• [Work required]: Show every line in the items below that contains the word "height". Case counts.

• [Rows]:
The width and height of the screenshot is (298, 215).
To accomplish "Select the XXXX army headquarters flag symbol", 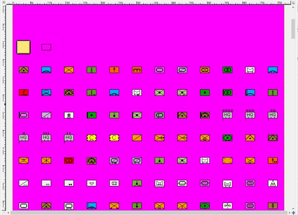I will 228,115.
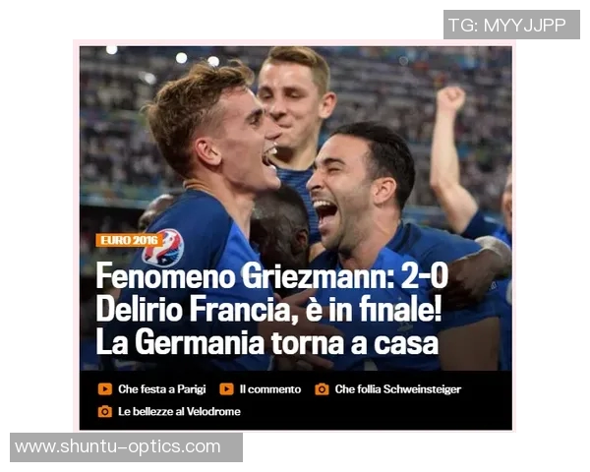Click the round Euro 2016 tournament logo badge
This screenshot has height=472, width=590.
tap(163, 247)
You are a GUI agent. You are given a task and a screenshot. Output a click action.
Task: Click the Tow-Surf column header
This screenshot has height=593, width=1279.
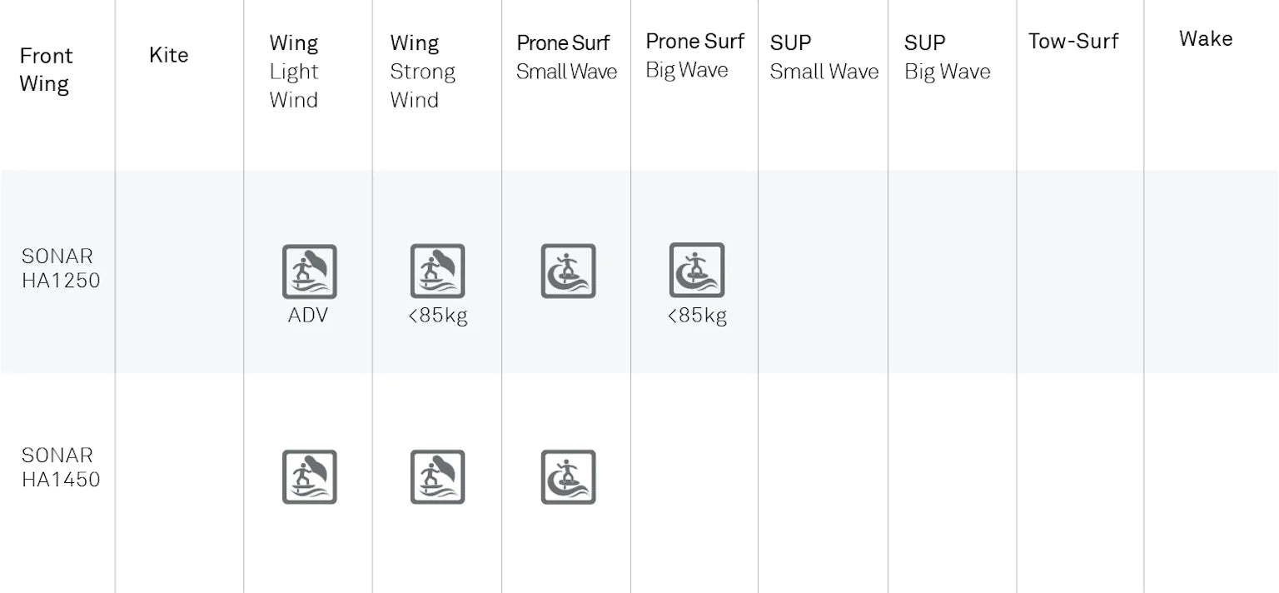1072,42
* * *
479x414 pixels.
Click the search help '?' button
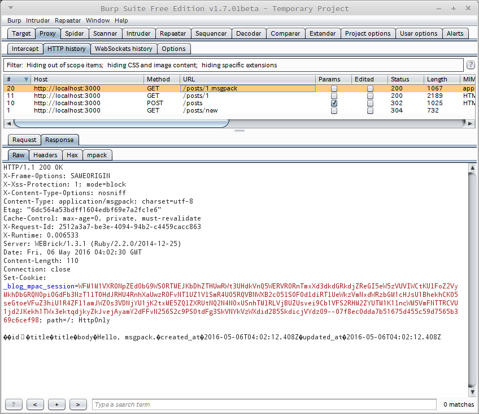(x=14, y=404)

• [Result of the task]:
The width and height of the screenshot is (298, 215).
This screenshot has height=472, width=590.
This screenshot has height=593, width=1279.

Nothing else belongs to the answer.